Pedro could do nothing. He kept shouting, “I am here! I am here!” to his son, but could do nothing more than that. Then he clenched his teeth winced his eyes and cried. The men behind him kept shoving him until he flowed away too.

-

The nuclear-hideout shelter where the soldiers had taken Pedro, was about thirty kilometers away from the hideout of the women and children. The only mode of communication between those hideouts was through the radio, controlled by the Chief Commander of both the hideouts.

It was half-past ten by the time the last of the men was cramped into the bunker. At about quarter to eleven, the men were lined up and given booklets, which were to be used as identity cards. At half-past eleven lunch packets were distributed. At noon the air raid alarms blared. And at one, three thermonuclear warheads were dropped onto the town alone.

The tremors were felt in the bunkers, even though they were about three kilometers beneath the ground. There was no accurate news about the extent of the destruction. The line of communication with the other bunker was broken. All the men in the bunker were pale with horror, including the soldiers. A week ago, no one would have thought that the war would take this turn. After all, it wasn’t supposed to. What was the UNO doing? Where the hell those peace-maintaining organizations were with their dozens of peace treaties? Why couldn’t they stop that terror?

No one could answer that. Every one of the men was either praying that their wife and children were okay, or thinking of killing himself.

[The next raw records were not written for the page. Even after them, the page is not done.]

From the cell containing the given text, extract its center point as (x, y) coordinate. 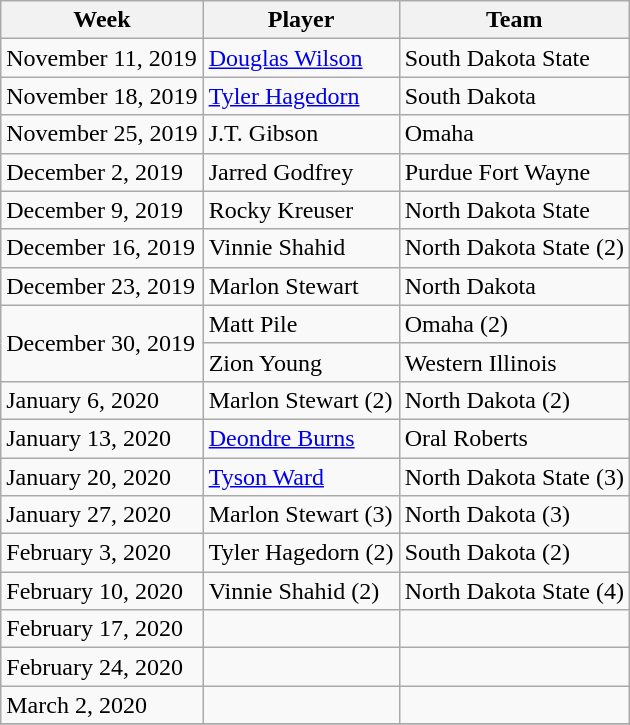
North Dakota State (514, 210)
December 9, 2019 (102, 210)
North Dakota (3) (514, 515)
Week (102, 20)
November 18, 2019 (102, 96)
February 3, 2020 (102, 553)
South Dakota State (514, 58)
South Dakota (514, 96)
January 13, 2020 (102, 438)
February 24, 2020 (102, 667)
North Dakota State (2) (514, 248)
February 17, 2020 (102, 629)
Douglas Wilson (301, 58)
January 20, 2020 (102, 477)
Marlon Stewart (3) (301, 515)
Matt Pile (301, 324)
Jarred Godfrey (301, 172)
Team (514, 20)
North Dakota (514, 286)
North Dakota (2) (514, 400)
Tyson Ward (301, 477)
Marlon Stewart (301, 286)
Omaha (2) (514, 324)
February 10, 2020 (102, 591)
Player (301, 20)
December 2, 2019 (102, 172)
March 2, 2020 (102, 705)
Tyler Hagedorn (301, 96)
Tyler Hagedorn (2) (301, 553)
North Dakota State (4) (514, 591)
South Dakota (2) (514, 553)
Rocky Kreuser (301, 210)
Omaha (514, 134)
Vinnie Shahid (301, 248)
Deondre Burns (301, 438)
November 11, 2019 (102, 58)
December 16, 2019 (102, 248)
December 30, 2019 (102, 343)
Marlon Stewart (2) (301, 400)
Purdue Fort Wayne (514, 172)
Oral Roberts (514, 438)
January 27, 2020 (102, 515)
November 25, 2019 (102, 134)
Vinnie Shahid (2) (301, 591)
Western Illinois (514, 362)
Zion Young (301, 362)
December 23, 2019 (102, 286)
J.T. Gibson (301, 134)
North Dakota State (3) (514, 477)
January 6, 2020 (102, 400)
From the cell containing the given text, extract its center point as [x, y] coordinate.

And then the men were lined up once again and were asked to submit their cards one by one for some reason that was not disclosed. When all the booklets were collected, it was found that one booklet was missing. Then there was a headcount and it was found that someone had disappeared. The soldiers became alert and searched the entire bunker for that missing man. They found that one of the air-filtration vents was broken open and the entire bunker was compromised to the radiation.

-

The sun was covered in blood. The blood had seeped into the sky. As the sky moved eastwards, the blood-red fainted into pink and finally into blue. Not the sky-blue but a dark ominous blue. Under that sun and sky, there was a town - or there used to be a town. The town was crowded with debris. The buildings with their tops missing seemed to come out from the ground like broken bones coming out through flesh and skin. The entire town was grey with dust. It had become a cotton ball soaked in the ethanol of radiation. There were three gigantic craters in that fallen town, each of them marking the footprints of the power that Man has harnessed to stamp upon his fellow earth-dwellers. At the eastern and southern outskirts of the town, two large cylinders protruded from the ground, like a cigarette protruding out of a faceless mouth; marking the place under which thousands of people would be found dead because of destroyed air filters, and would perhaps be turned into a statistical figure exemplifying the drawbacks of war like their ancestors in Japan.

In that grey town, now moved men wearing strange yellow suits and sophisticated black masks with devices and instruments in their hands, scanning the town, investigating why the entire population of that town, which was supposed to be alive and well in the bunker, has not communicated the outer world even after a week? They moved debris with the help of humongous vehicles, determined to find nothing in particular. And they dug up the bunkers with those mammoths to find thousands of men lying dead; the cause being not only exposal to the toxic air but bullets through their hearts and brains too. Some men were still alive; soldiers mostly - the ones who were trained to put bullets through hearts and brains. The men in yellow found many other things in the town, outside of the bunkers; the strangest of all being the corpses of a man and a child - not together but miles apart - who was suspected to be, after examination, dead because of inhaling so much dust. There was nothing with the boy that could have been used to identify him; only an aspirator with a cylinder of Asthalin. As for the man, there was a wallet with him and in it was a driving license bearing the name of the man Pedro Fernandez.